Electric car maker Tesla Inc (NASDAQ: TSLA) recently announced the launch of a secondary offering. This should come as a no surprise, given that the company is operating in a capital-intensive industry. Why is Tesla in need of the funding at this juncture?
Tesla's Take On Recent Financing Round
The company's release said the proceeds, estimated at $1.15 billion through the concurrent offering of common stock and convertible senior notes due in 2022, is meant to be used for three purposes:
Before looking into what really necessitated the offering, let's take a look at how financially viable Tesla's business is.
Most Recent Financial Report Card
Tesla reported for 2016 revenues of $7 billion, up 73 percent from 2015. The revenue growth reflected a 63 percent increase in automotive revenues, achieved on the back of a 55 percent increase in vehicle deliveries to 50,700.
Cost of revenues as a percentage of revenues was 77.14 percent in 2016 compared to about 91 percent in the year before. Operating expenses accounted for roughly 32 percent of the revenues. R&D expenses accounted for 11.9 percent of the revenues in 2016, down from 17.7 percent in 2015.
Consequently, Tesla reported a loss of $674.91 million or $4.68 per share in 2016 compared to a loss of $888.66 million or $6.93 per share in 2015.

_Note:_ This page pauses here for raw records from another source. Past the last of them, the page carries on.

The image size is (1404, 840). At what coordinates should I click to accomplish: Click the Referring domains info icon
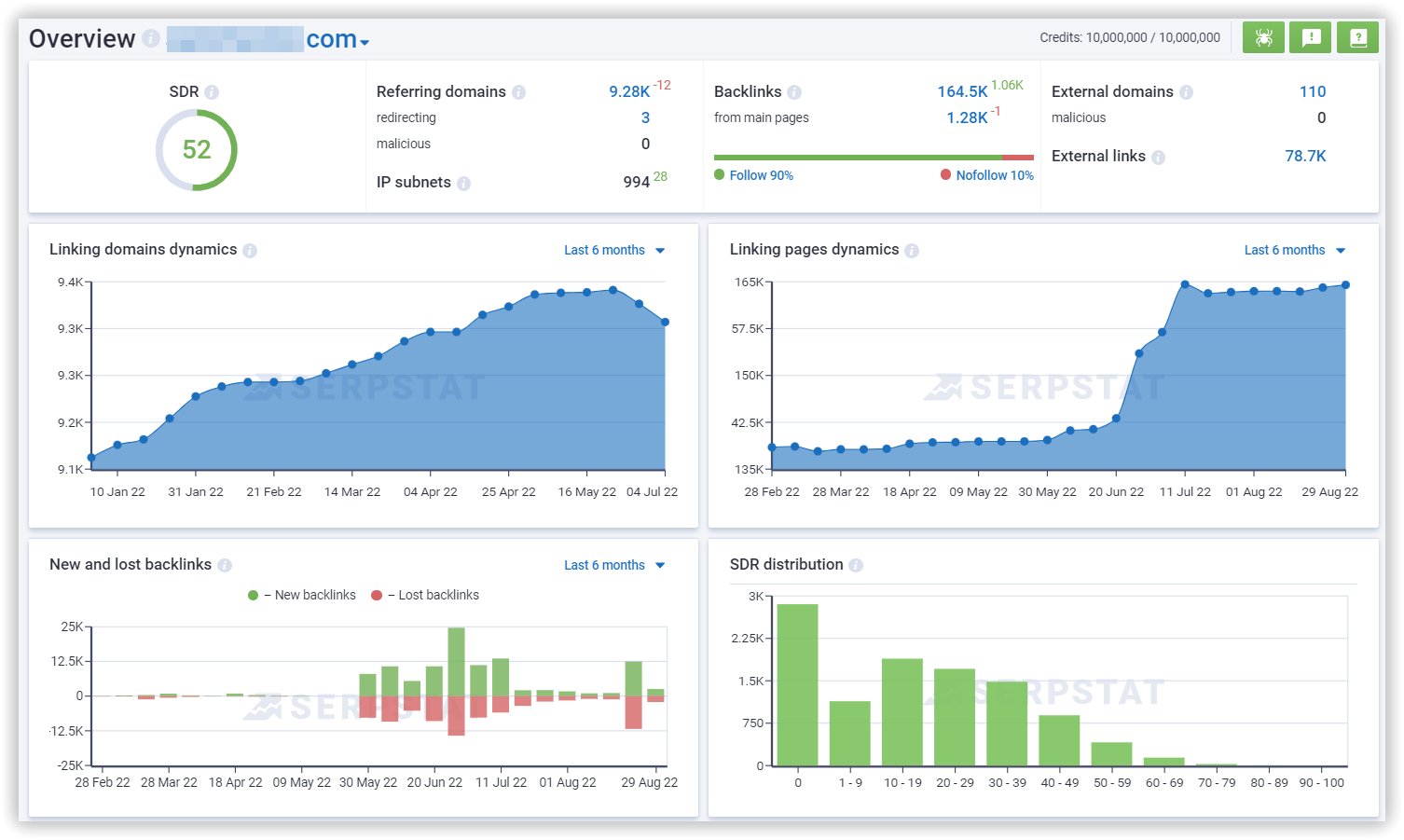[520, 91]
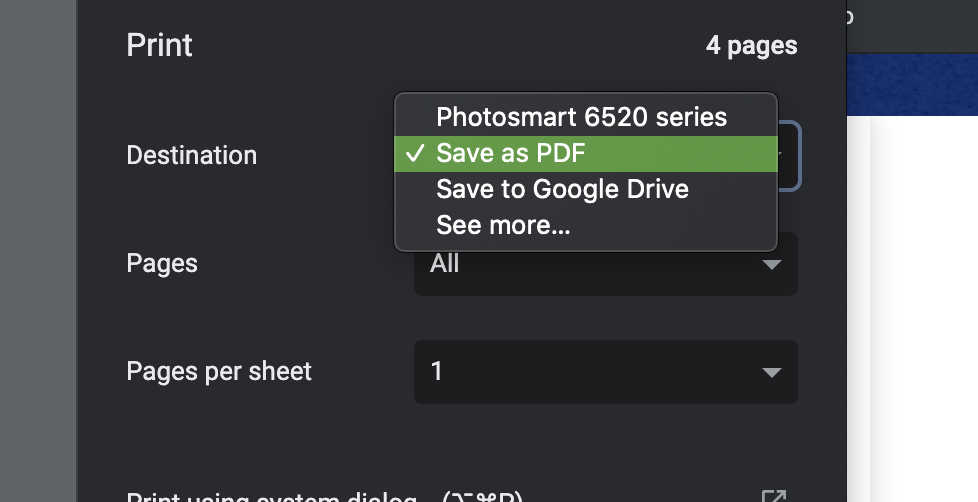
Task: Click the checkmark beside Save as PDF
Action: pyautogui.click(x=415, y=153)
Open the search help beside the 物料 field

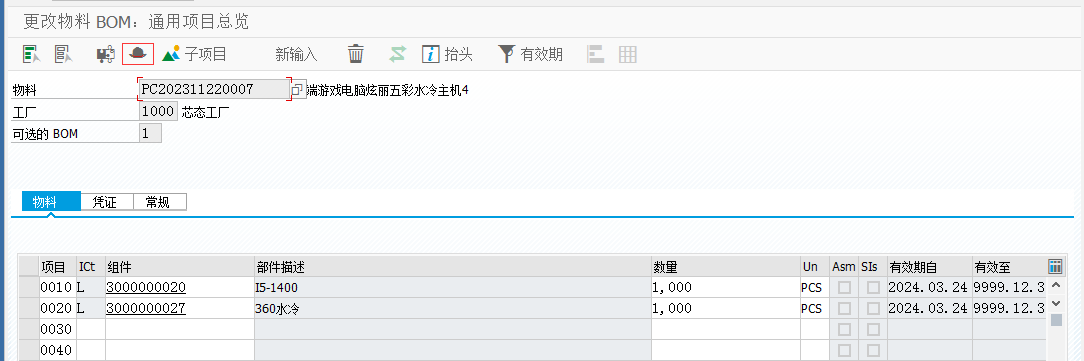[x=297, y=90]
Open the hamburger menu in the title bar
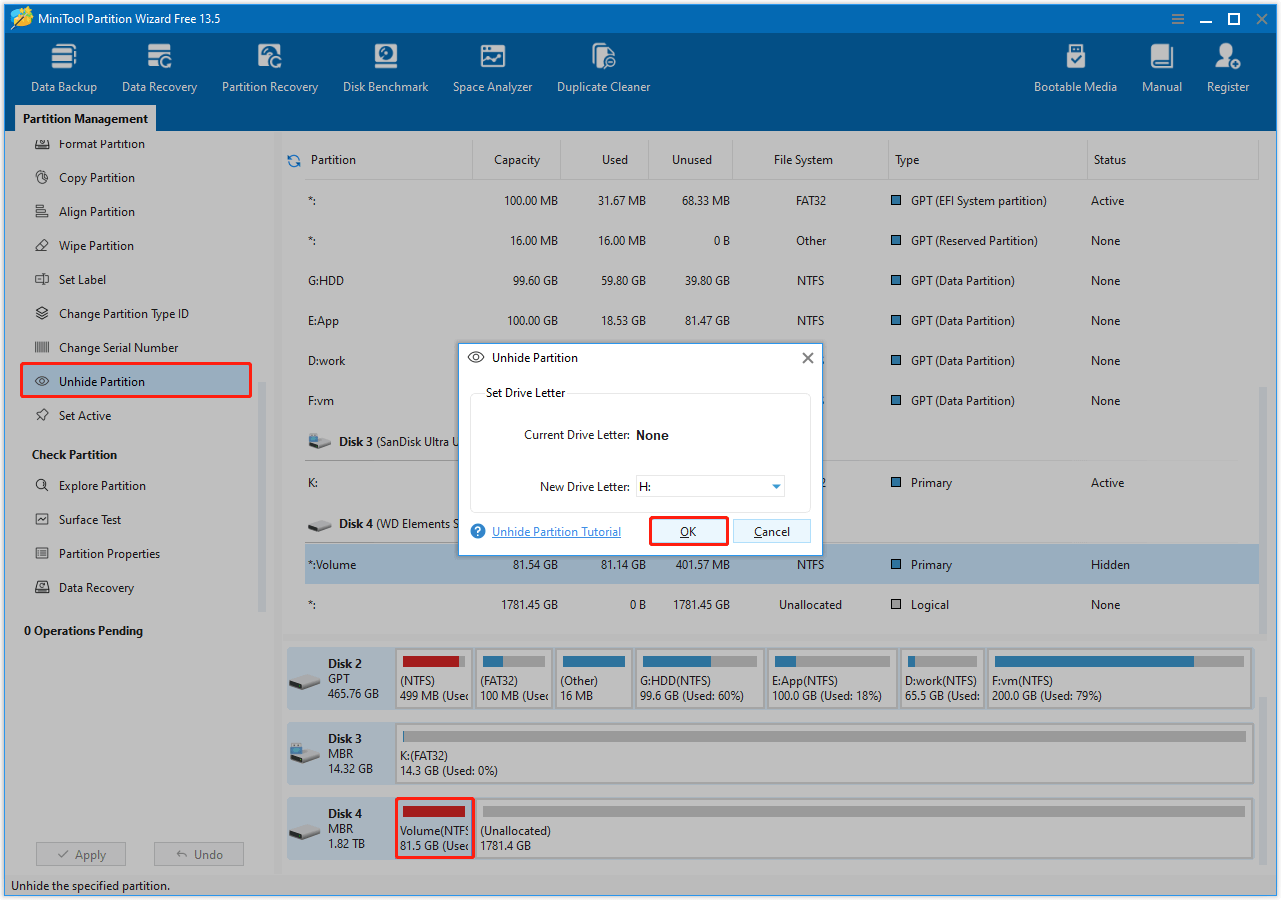The width and height of the screenshot is (1281, 900). [1177, 18]
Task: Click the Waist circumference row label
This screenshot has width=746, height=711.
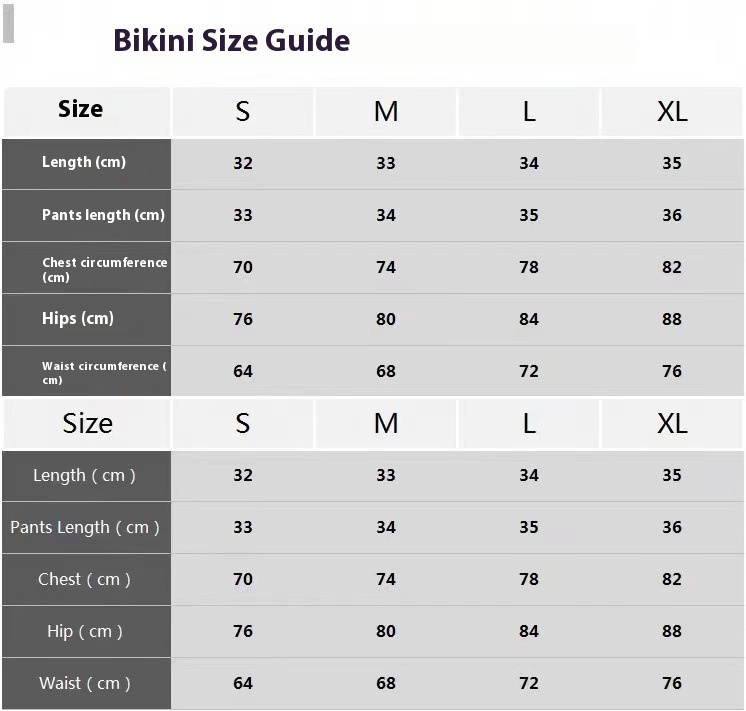Action: click(x=104, y=372)
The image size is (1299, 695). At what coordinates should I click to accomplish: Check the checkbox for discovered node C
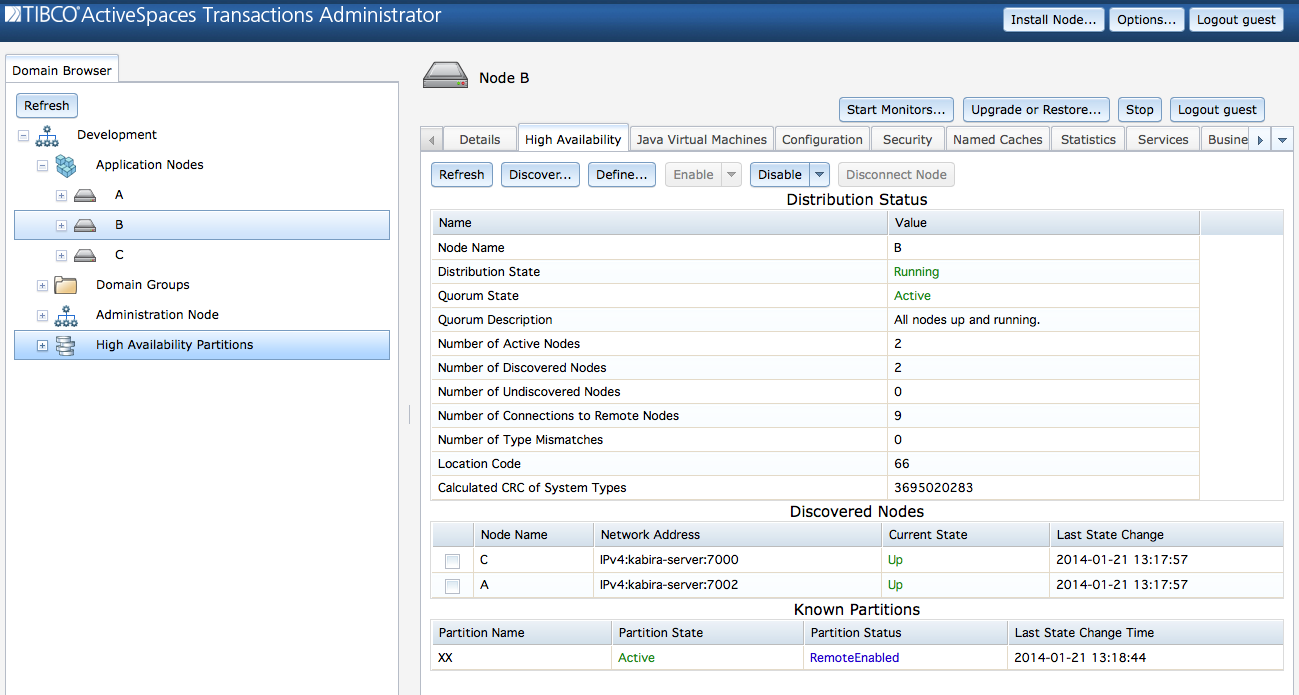[x=452, y=561]
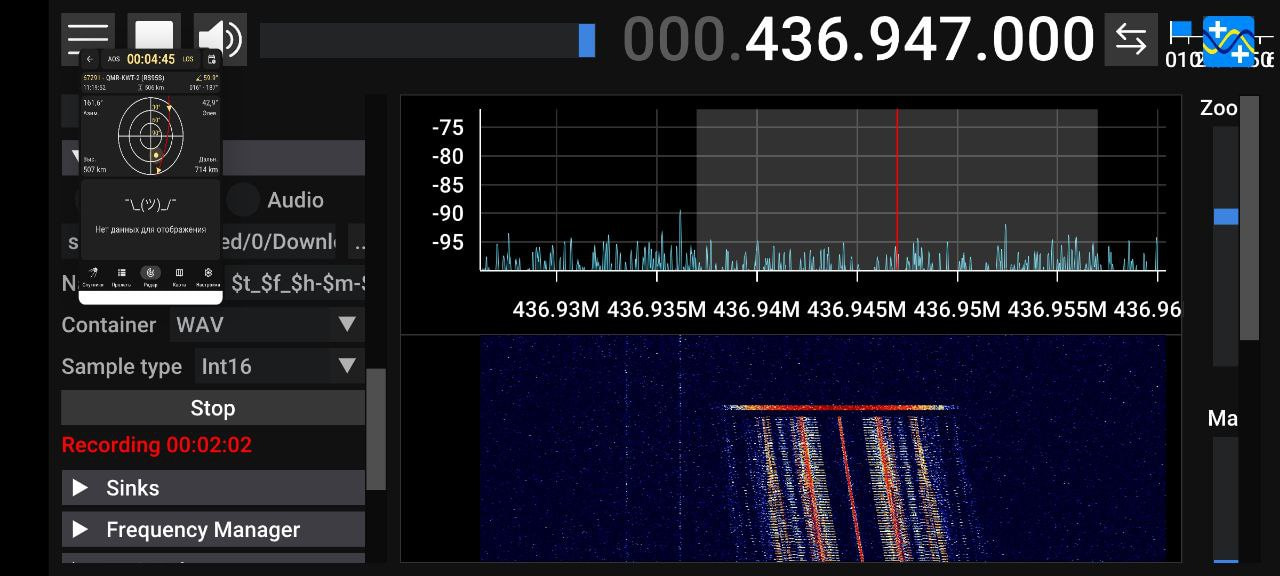
Task: Expand the Sinks section
Action: 212,488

Cash and cash equivalents at the end of the year stood at $3.39 billion, including $2.2 billion in money market funds.
In its 10-K for the fiscal year ended December 2016, the company said its current sources of liquidity and cash flows are used to fund:
Initial investments in tooling and manufacturing capital for its Model 3.
Continued construction of Gigafactory.
Expansion of its retail store, service centers and Supercharger network.
In the 10-K, the company also revealed that it expects to invest between $2 billion and $2.5 billion ahead of the start of Model 3 production in 2017.
The company also expects total vehicle production of 500,000 in 2018, double that of its original plan.
Tesla had a negative operating cash flow of $123.829 million in 2016, narrower than the outflow of $524.50 million in 2015.
Why Is Model 3 Production Cash Draining?
The Model 3 is Tesla's upcoming all-electric, four-door, compact, luxury sedan, launched March 31. The company has hinted it would start producing the vehicle on a limited scale in July 2017, with the output expected to ramp up to 5,000 vehicles per week in the fourth quarter and 10,000 per week in 2018. The company indicated deliveries for new reservation would begin in mid-2018 or later.
The vehicle is priced at $35,000.
The company's stable currently includes the Model S, an all-electric sedan that began selling in June 2012, and the Model X, an all-electric SUV. Model X deliveries commenced in the second quarter of 2015. The Model S's cash price is $71,300, although it could come cheaper due to the federal tax credit and estimated gas savings over the years. Meanwhile, Model X is priced at $83,000.
Tesla's vehicles are also available on loans and leases.
Estimates released by Edmunds pitched the average vehicle transaction price in the United States at $34,077 in 2016, up 2.7 percent from 2015. The firm predicts a further increase in price to $35,000 in 2017.
With Model X's pricing affordable, demand has gone through the roof. It is estimated that pre-order numbers are running close to 400,000, with the frenzied interest forcing the company to give a pushed back deadline for new reservations. In comparison, Tesla produced 22,200 vehicles (Model S and Model X) in the fourth quarter of 2016, with the annual production at 50,700. The pre-orders suggest that Tesla has to ramp up production at double that of the current rate.
The strong demand and Tesla's precarious cash flow position makes it imperative for the company to tap the market for the incremental expenditure associated with the commercial launch of its Model 3 vehicle. The news on the offering is a proof that Tesla is leaving no stones unturned in its efforts to capitalize on the frenzy.